Singapore executes third prisoner in just 8 days. What explains this fresh wave of death sentences?
Singapore has executed a prisoner for trafficking 54 grams of heroin in what is the third death sentence meted out in just eight days – marking a worrying increase of its capital punishment policies.
The latest execution was carried out despite calls from several quarters for halting such sentences and has come on the heels of the city-state executing a woman for the first time in 19 years just a few days earlier.
Mohamed Shalleh Abdul Latiff, a 39-year-old man, was executed at the city-state’s Changi Prison on Thursday after the country’s Central Narcotics Bureau said he was accorded due process under the law.
It added that the amount of heroin trafficked – 1.9 ounces – was “sufficient to feed the addiction of about 640 abusers for a week”.
The man, an ethnic Malay, was arrested in 2016 when he was working as a delivery driver. He believed he was delivering contraband cigarettes – and not a pack of heroin – for a friend to whom he owed money, Mr Abdul Latiff told the High Court during trial proceedings.
Mr Abdul Latiff had also said, according Singapore-based anti-death penalty advocate Transformative Justice Collective, that he did not verify the contents of the bag based on trust between the two. He was sentenced to death in 2019 and his appeal was dismissed last year.
The High Court judge said the two men did not share close ties enough to warrant the kind of trust he claimed to have had for his friend.
Even though Mr Abdul Latiff was found to be a mere courier by the court, it stated that he was handed the death penalty for not cooperating with prosecutors who did not hand him the certificate stating so.
Under the laws in Singapore, which observes harsh punishment against drug trafficking, anyone convicted of trafficking more than 500g (17.6 ounces) of cannabis and 15g (0.5 ounces) of heroin will be handed capital punishment.
Why has Singapore ramped up hangings?
The Thursday morning hanging marked Singapore’s fifth such execution this year, and the 16th execution for drug offences since the country resumed hangings in March last year after observing a two-year hiatus during the Covid pandemic.
Singapore’s authorities had put meting out execution sentences on hold in 2020 during the height of the Covid pandemic as the focus remained on controlling the deadly outbreak.
In 2021, legal actions by two civil group for death row prisoners stalled executions further, but a year later, Singapore returned to enforcing its draconian law by hanging Nagaenthran Dharmalingam, an intellectual disabled and psychiatrically ill man.

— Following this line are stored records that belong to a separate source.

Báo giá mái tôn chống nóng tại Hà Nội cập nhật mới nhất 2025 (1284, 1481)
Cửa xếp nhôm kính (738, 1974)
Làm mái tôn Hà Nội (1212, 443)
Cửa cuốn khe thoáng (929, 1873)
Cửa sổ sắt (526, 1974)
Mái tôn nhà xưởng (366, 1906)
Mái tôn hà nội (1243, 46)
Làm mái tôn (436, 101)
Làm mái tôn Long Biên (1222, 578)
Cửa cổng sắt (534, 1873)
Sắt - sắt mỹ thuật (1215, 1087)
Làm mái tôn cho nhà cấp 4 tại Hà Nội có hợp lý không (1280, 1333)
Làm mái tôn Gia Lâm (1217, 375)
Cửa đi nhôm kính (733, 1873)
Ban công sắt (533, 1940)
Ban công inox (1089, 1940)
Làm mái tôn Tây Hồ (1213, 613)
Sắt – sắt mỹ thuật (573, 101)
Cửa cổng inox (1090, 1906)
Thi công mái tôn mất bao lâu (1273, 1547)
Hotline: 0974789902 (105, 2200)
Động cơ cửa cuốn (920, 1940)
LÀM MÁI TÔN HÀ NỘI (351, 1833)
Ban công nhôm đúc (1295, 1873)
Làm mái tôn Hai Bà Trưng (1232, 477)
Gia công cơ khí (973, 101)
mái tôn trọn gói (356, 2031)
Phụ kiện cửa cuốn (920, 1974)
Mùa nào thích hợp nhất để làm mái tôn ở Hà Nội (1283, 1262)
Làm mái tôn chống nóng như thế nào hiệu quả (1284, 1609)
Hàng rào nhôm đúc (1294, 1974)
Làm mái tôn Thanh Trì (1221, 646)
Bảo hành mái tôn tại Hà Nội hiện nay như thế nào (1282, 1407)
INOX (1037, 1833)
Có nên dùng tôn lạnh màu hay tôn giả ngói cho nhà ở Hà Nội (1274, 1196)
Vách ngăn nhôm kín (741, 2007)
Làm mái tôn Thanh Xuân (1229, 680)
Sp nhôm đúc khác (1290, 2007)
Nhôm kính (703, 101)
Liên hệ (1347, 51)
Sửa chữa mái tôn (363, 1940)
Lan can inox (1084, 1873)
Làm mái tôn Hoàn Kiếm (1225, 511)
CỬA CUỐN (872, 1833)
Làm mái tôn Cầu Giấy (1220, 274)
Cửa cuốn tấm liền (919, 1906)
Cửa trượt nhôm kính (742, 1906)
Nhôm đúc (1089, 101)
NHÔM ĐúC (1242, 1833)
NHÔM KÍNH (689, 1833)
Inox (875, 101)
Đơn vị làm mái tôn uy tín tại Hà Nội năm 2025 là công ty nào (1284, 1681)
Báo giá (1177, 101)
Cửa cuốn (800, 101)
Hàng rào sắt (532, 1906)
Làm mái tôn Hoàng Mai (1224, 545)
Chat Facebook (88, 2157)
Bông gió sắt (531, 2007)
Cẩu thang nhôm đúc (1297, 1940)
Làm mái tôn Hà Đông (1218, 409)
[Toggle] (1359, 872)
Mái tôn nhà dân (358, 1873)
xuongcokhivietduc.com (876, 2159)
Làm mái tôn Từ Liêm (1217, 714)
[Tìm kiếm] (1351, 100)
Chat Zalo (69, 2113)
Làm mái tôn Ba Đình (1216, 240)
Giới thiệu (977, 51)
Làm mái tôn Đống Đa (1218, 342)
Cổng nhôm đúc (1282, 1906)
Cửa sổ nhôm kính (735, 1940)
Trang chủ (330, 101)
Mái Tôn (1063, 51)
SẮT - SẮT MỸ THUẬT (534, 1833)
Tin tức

Holding a zero-tolerance policy, Singapore regards drug-related offences as the “most serious crime”. The administration has oft said that the death penalty is a deterrent against drug trafficking and that a majority of its citizens back capital punishment – a claim questioned by the country’s activists and lawyers.
In 2020, no executions were recorded in Singapore, which joined countries like Bahrain, Belarus, Japan, Pakistan and Sudan that had earlier carried out executions a year before.
Iran, Egypt, Iraq, Saudi Arabia accounted for 88 per cent of all known executions in 2020.
“As the world focused on finding ways to protect lives from Covid-19, several governments showed a disturbing determination to resort to the death penalty and execute people no matter what,” Agnès Callamard, Amnesty International’s secretary general, had said in 2021.
Just last week, two other citizens were hanged, including the first woman to be hanged in 19 years, for trafficking 31g (1 ounce) and 50g (1.75 ounces) of heroin respectively.
The country has also witnessed severe backlash from human rights groups, international activists and the UN, all of whom have sought an immediate end to the practice of executions against drug offences, stating increasing evidence that the method is ineffective as a deterrent.
They have also decried the punishment which sees low-level drug mules deployed in the illegal trade and are targeted for their vulnerabilities.
But Singapore’s officials have claimed capital punishment has helped in halting drug demand and supply. Additionally, laws in several nations in southeast Asia also dictate mandatory death penalty against serious drug crimes.
In a departure from the trend, Singapore’s neighbour Thailand legalised cannabis, and Malaysia is looking to end its own capital punishment rule by this year.